* **WHAT NEEDS TO BE DONE**
Your task is to repeat exactly the lines below between the line holding "RSS (167, 244)" and the line holding "Download (191, 227)", inclusive, and only those.

* **DATA**

Start of Block

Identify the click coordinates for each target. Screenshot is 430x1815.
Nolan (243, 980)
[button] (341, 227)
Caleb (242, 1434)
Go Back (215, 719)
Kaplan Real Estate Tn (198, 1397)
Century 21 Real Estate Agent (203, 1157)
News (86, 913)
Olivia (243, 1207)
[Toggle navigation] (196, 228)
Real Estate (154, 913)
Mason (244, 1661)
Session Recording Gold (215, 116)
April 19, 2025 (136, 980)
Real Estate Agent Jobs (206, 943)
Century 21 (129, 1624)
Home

End of Block
Start of Block

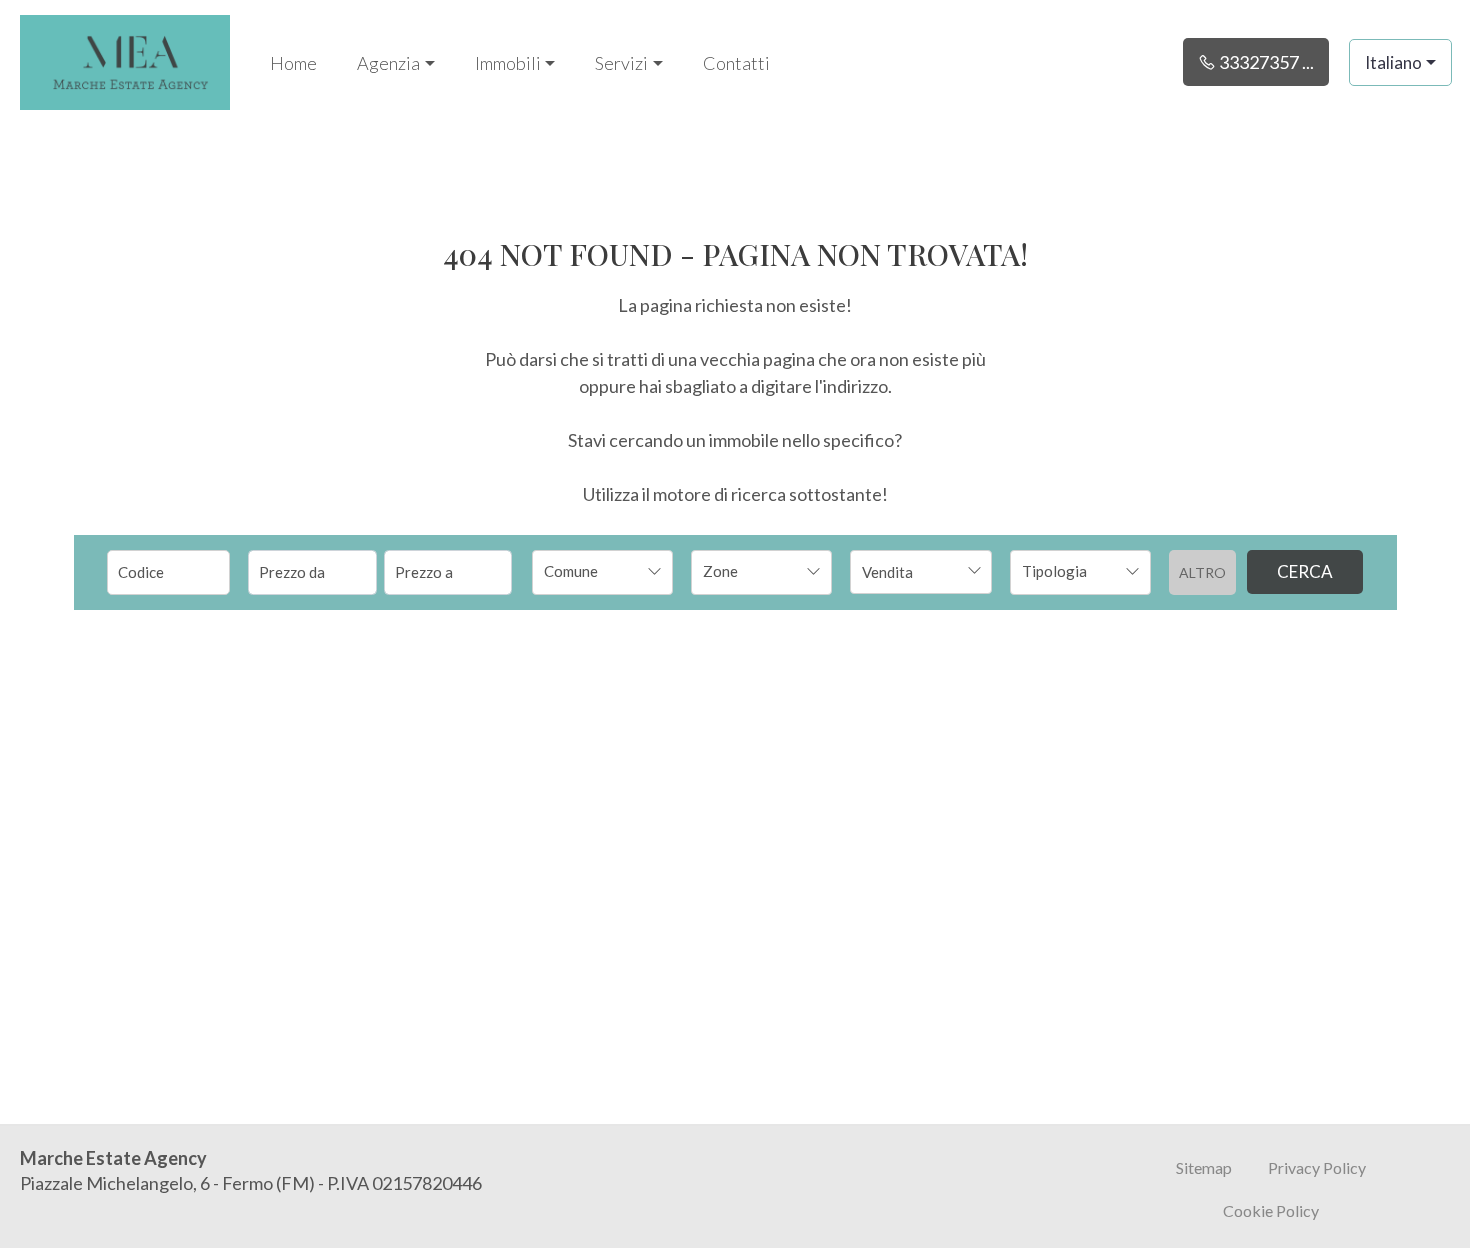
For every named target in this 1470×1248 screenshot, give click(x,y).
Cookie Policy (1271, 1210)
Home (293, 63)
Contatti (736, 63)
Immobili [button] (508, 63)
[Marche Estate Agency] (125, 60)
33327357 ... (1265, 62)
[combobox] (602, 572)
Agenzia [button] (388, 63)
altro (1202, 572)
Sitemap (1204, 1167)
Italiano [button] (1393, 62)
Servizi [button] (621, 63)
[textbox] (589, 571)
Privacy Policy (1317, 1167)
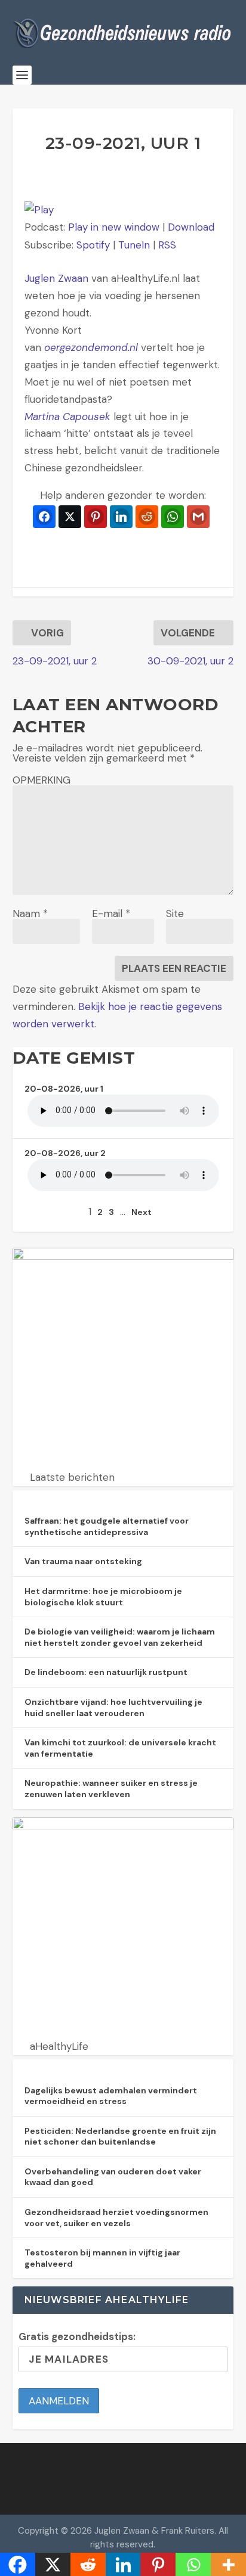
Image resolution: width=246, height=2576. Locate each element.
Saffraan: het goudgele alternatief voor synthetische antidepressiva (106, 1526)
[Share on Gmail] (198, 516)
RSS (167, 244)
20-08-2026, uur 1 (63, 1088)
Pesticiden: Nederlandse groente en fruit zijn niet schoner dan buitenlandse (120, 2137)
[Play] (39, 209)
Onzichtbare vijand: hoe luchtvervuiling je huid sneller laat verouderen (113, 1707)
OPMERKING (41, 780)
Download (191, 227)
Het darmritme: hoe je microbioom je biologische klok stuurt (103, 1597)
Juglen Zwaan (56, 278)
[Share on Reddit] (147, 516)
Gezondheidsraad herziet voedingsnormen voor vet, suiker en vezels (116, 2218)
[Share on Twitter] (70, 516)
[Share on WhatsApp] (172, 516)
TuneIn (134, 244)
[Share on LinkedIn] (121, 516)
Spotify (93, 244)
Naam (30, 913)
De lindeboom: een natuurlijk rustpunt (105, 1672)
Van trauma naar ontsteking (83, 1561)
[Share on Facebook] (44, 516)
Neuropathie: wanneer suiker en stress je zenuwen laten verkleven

End of Block
Start of Block

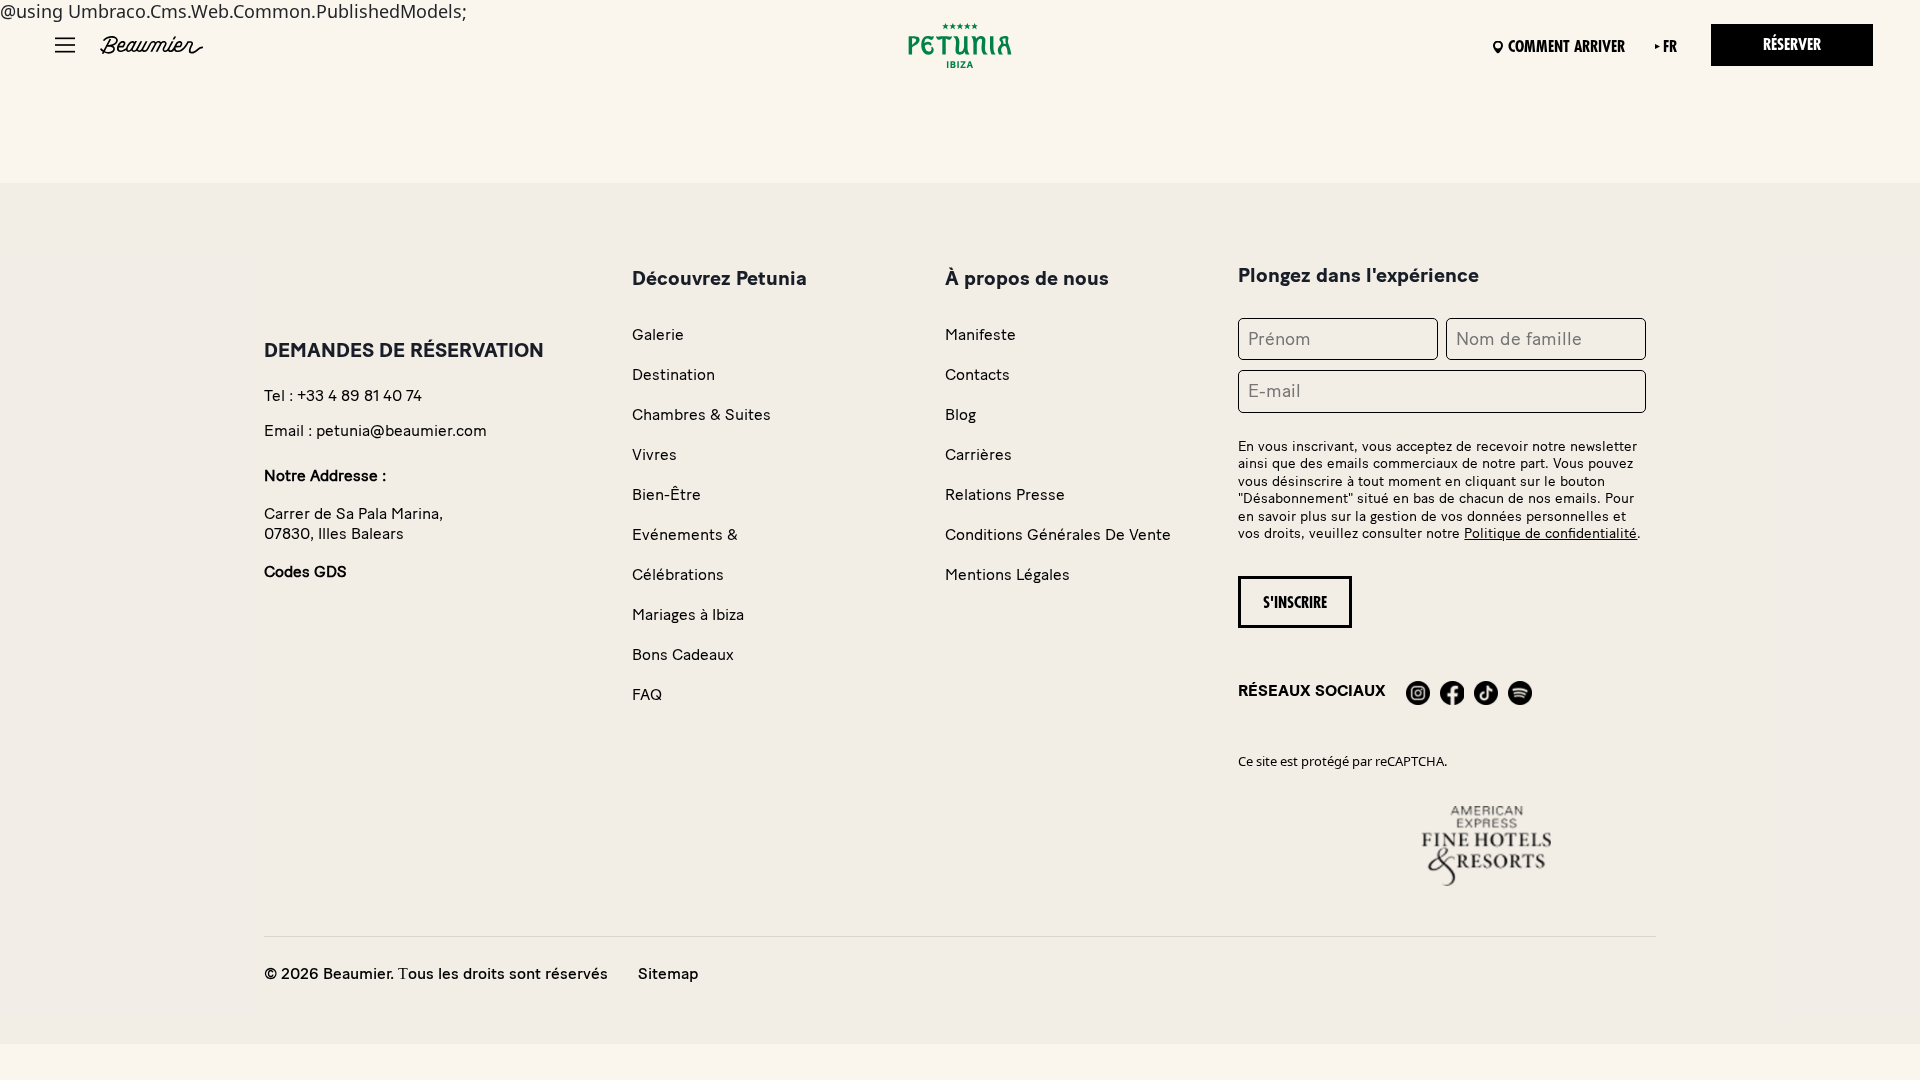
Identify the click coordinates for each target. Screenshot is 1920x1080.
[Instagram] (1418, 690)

End of Block

* **RESPONSE TO THIS EXERCISE**
RSS (167, 244)
20-08-2026, uur 1 (63, 1088)
Pesticiden: Nederlandse groente en fruit zijn niet schoner dan buitenlandse (120, 2137)
[Play] (39, 209)
Onzichtbare vijand: hoe luchtvervuiling je huid sneller laat verouderen (113, 1707)
OPMERKING (41, 780)
Download (191, 227)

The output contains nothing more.